Reproduce exactly the lines beginning with the line that contains "Instruction: Click the" and ending at the final line of the material below.

---

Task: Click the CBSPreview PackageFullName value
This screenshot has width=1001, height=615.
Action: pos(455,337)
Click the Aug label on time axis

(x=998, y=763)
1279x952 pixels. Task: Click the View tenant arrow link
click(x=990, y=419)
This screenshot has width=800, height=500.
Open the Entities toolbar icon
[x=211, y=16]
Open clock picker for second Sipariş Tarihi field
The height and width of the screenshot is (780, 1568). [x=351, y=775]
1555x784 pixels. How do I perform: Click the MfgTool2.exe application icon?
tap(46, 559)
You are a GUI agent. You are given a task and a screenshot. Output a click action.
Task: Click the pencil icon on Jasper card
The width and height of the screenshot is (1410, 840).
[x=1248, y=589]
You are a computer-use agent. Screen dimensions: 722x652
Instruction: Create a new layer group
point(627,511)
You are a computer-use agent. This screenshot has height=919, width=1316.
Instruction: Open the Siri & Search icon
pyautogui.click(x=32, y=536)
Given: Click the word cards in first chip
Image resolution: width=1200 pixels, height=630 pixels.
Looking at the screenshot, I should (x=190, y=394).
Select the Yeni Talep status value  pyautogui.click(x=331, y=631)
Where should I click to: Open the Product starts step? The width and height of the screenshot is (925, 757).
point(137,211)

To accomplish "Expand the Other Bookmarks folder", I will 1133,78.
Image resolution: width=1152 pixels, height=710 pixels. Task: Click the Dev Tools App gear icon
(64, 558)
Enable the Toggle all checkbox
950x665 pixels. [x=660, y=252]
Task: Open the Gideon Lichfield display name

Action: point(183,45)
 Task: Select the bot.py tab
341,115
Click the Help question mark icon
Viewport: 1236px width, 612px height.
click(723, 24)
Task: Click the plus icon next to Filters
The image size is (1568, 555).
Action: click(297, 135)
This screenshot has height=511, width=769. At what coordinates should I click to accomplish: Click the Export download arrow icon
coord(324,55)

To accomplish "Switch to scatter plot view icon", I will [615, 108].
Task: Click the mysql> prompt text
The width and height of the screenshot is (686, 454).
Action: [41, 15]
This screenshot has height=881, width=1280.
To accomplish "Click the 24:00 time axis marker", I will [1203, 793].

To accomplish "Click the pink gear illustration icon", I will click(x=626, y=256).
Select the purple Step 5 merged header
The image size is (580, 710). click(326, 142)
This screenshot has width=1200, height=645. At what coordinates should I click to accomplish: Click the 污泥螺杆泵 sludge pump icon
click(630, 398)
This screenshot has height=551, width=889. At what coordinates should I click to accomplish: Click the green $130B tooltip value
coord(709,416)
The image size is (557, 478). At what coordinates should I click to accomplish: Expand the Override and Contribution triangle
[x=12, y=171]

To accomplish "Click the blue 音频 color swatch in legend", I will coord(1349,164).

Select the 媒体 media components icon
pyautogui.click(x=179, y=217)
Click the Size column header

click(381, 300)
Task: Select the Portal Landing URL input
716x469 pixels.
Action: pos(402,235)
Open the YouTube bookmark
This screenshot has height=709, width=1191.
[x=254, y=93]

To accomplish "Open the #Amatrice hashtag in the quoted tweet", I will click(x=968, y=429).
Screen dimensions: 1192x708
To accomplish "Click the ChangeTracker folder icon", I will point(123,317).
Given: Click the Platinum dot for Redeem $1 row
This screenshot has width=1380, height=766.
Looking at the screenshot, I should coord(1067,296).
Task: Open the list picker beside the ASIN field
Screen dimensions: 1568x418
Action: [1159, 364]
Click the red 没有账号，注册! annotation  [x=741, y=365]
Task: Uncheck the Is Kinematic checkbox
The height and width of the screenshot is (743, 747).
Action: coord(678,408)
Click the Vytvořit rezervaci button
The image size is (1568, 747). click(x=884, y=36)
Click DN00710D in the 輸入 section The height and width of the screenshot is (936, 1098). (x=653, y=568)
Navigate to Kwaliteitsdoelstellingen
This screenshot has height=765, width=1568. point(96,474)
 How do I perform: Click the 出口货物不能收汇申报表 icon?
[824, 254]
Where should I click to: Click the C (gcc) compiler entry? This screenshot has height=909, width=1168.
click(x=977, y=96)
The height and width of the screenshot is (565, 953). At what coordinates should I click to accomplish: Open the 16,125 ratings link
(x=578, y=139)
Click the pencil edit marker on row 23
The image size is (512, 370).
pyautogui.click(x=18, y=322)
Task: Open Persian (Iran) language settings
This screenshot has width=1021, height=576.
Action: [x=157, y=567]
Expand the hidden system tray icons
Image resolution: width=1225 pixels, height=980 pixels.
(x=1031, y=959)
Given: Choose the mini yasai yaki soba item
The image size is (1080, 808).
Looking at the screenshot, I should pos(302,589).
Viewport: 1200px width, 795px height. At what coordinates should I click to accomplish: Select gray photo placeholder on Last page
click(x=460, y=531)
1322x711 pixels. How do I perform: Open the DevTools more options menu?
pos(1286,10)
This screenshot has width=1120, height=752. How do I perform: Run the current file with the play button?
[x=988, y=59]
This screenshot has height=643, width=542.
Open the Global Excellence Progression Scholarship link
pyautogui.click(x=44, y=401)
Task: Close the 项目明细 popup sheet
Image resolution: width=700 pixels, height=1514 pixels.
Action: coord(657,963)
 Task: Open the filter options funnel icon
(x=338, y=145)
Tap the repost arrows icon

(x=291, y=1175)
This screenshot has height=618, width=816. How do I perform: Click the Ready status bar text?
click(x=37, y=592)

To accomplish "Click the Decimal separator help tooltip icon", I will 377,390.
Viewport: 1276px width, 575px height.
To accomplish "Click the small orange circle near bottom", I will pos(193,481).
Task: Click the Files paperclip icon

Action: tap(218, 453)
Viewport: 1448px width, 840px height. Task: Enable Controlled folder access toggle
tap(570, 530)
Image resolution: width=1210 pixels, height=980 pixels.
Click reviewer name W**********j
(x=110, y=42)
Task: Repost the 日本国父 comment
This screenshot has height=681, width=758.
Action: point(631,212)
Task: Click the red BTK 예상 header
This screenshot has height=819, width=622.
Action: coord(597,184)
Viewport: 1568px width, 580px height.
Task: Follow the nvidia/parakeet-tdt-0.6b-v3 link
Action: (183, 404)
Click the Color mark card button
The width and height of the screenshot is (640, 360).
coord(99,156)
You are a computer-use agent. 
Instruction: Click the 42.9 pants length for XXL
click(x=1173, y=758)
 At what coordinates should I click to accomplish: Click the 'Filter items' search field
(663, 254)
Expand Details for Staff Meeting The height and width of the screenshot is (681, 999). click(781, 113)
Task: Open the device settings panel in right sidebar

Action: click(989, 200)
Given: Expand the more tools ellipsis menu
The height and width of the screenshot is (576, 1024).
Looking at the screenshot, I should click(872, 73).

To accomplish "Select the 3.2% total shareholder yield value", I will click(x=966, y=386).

---

[ANSWER FOR THE TASK]:
Instruction: Click the 42.9 pants length for XXL
click(x=1173, y=758)
 At what coordinates should I click to accomplish: Click the 'Filter items' search field
(663, 254)
Expand Details for Staff Meeting The height and width of the screenshot is (681, 999). click(781, 113)
Task: Open the device settings panel in right sidebar

Action: click(989, 200)
Given: Expand the more tools ellipsis menu
The height and width of the screenshot is (576, 1024).
Looking at the screenshot, I should click(872, 73).

To accomplish "Select the 3.2% total shareholder yield value", I will click(x=966, y=386).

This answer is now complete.